About the SIG
Rate Splitting Multiple Access (RSMA), based on (linearly or nonlinearly) precoded Rate-Splitting (RS) at the transmitter and Successive Interference Cancellation (SIC) at the receivers, has emerged as a novel, general and powerful framework for the design and optimization of non-orthogonal transmission, multiple access, and interference management strategies in future MIMO wireless networks. RSMA relies on the split of messages and the non-orthogonal transmission of common messages decoded by multiple users, and private messages decoded by their corresponding users. This enables RSMA to softly bridge and therefore reconcile the two extreme strategies of fully decode interference and treat interference as noise. RSMA has been shown to generalize, and subsume as special cases, four seemingly different strategies, namely Space Division Multiple Access (SDMA) based on linear precoding (currently used in 5G), Orthogonal Multiple Access (OMA), Non-Orthogonal Multiple Access (NOMA) based on linearly precoded superposition coding with SIC, and physical-layer multicasting. RSMA boils down to those strategies in some specific conditions, but outperforms them all in general.
Through information and communication theoretic analysis, RSMA is shown to be optimal (from a Degrees-of-Freedom region perspective) in a number of scenarios and provides significant room for spectral efficiency, energy efficiency, fairness, reliability, QoS enhancements in a wide range of network loads and user deployments, robustness against imperfect Channel State Information at the Transmitter (CSIT), as well as feedback overhead and complexity reduction over conventional strategies used in 5G. The benefits of RSMA have been demonstrated in a wide range of scenarios (MU-MIMO, massive MIMO, multi-cell MIMO/CoMP, overloaded systems, NOMA, multigroup multicasting, mmwave communications, communications in the presence of RF impairments and superimposed unicast and multicast transmission, relay,…) and systems (terrestrial, cellular, satellite, …). Thanks to its versatility, RSMA has the potential to tackle challenges of modern communication systems and is a gold mine of research problems for academia and industry, spanning fundamental limits, optimization, PHY and MAC layers, and standardization.
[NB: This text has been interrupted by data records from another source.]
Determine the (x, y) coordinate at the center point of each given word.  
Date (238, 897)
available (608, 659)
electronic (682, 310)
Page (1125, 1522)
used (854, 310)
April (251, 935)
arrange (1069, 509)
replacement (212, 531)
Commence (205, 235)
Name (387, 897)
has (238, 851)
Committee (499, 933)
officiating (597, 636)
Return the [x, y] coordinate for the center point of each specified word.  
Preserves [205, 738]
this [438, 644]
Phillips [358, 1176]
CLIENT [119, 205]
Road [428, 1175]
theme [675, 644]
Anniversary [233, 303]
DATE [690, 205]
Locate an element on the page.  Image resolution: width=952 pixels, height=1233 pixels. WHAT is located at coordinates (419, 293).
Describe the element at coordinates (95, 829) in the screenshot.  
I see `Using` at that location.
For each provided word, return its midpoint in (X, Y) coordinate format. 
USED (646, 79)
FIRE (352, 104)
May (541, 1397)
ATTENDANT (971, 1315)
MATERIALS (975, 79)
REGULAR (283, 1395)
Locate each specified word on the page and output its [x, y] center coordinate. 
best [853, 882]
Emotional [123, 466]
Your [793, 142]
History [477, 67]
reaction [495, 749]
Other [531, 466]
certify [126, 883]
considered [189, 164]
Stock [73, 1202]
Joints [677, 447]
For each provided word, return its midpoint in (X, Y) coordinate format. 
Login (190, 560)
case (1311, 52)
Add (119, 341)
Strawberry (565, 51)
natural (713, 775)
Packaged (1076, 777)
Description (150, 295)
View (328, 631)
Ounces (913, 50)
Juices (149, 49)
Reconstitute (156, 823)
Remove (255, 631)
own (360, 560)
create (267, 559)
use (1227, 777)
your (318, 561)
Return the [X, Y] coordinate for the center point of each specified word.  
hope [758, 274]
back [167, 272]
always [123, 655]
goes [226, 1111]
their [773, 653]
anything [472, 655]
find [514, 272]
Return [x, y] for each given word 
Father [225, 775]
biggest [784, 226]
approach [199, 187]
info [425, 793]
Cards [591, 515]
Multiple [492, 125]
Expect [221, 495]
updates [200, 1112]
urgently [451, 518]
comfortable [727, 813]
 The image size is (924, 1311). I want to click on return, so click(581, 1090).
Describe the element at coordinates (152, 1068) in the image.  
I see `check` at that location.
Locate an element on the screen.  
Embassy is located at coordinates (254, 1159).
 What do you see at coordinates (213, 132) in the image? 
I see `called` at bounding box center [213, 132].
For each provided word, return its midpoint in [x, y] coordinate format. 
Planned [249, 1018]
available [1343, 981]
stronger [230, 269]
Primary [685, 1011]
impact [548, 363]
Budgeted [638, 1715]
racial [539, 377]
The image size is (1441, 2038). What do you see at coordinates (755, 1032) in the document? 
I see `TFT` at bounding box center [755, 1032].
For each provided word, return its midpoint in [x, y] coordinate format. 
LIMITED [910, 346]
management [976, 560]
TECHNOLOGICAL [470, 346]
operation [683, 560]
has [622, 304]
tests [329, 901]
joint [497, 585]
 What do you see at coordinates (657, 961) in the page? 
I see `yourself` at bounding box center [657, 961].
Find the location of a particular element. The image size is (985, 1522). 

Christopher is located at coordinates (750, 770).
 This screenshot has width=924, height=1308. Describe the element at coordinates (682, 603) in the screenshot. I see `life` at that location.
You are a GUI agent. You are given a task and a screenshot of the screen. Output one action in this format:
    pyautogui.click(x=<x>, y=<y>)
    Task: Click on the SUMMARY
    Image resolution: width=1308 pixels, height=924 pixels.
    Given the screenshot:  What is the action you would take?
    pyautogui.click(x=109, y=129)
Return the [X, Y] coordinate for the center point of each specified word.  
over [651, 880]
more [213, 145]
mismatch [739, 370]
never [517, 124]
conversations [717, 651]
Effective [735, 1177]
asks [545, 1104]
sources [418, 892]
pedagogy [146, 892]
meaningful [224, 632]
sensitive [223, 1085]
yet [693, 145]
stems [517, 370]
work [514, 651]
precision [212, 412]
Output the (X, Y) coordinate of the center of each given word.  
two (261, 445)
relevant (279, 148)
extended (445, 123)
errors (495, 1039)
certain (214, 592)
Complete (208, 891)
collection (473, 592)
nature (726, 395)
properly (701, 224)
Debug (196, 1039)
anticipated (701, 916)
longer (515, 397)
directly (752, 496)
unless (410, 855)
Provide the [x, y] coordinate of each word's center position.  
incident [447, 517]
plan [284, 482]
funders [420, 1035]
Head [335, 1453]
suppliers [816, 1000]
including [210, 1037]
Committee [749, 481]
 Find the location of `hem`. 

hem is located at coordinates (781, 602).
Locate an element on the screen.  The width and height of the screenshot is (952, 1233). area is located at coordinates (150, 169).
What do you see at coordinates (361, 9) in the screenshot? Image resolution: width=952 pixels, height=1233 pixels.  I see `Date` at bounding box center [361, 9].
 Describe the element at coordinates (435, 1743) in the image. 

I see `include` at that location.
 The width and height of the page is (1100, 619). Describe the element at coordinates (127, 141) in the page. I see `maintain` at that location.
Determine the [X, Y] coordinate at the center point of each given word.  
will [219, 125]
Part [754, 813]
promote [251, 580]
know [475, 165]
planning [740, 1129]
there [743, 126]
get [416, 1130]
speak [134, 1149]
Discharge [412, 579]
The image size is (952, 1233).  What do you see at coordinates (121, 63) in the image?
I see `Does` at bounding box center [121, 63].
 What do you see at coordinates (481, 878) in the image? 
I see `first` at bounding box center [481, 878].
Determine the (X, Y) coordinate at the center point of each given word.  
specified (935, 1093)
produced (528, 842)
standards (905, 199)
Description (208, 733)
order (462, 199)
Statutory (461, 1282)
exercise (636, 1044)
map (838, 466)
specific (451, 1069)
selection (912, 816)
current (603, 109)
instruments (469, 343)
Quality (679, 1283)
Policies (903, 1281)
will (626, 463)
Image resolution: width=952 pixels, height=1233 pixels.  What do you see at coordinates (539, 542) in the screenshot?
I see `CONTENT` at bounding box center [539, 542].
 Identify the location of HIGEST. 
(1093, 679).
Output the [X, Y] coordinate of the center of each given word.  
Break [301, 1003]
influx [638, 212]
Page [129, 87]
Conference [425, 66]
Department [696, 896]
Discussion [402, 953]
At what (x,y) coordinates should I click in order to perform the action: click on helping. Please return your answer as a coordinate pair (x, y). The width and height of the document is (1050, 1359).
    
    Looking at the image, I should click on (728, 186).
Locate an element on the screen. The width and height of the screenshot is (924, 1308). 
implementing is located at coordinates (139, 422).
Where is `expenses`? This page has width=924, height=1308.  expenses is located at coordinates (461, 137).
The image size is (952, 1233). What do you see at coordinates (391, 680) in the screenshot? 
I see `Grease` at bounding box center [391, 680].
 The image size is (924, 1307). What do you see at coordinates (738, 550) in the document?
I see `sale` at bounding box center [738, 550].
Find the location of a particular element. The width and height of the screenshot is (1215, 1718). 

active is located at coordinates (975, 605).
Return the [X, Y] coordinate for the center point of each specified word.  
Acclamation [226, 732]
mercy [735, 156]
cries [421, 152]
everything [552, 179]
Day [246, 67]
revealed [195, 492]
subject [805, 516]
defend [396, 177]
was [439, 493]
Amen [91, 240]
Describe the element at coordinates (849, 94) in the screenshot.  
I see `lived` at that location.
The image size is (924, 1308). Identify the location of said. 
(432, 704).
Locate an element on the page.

In this SIG on RSMA, we provide a platform to bring together PhD students, researchers and engineers in academia and industry interested in the lower layers of wireless communication systems and in particular the design of 6G physical layer to share their ideas and discuss the major technical challenges, recent breakthroughs, new applications, open problems and challenges related to RSMA. Topics of interest of this SIG include, but are not limited to:
RSMA to achieve the fundamental limits of wireless networks
RSMA for multi-user/multi-cell multi-antenna networks
RSMA-based robust interference management
RSMA in MU-MIMO, CoMP, Massive MIMO, millimetre wave and higher frequency bands, relay, cognitive radio, caching, physical layer security, cooperative communications, cloud-enabled platforms (C-RAN, F-RAN), intelligent reflecting surfaces, etc
RSMA to generalize SDMA and NOMA
Physical layer design of RSMA-based network
Coding and Modulation for RSMA
Cross-layer design, optimization and performance analysis of RSMA
Implementation and standardization of RSMA
RSMA in B5G services such as enhanced eMBB, enhanced URLLC, enhanced MTC, massive MTC, massive IoT, V2X, cellular, UAV and satellite networks, wireless powered communications, integrated communications and sensing, etc.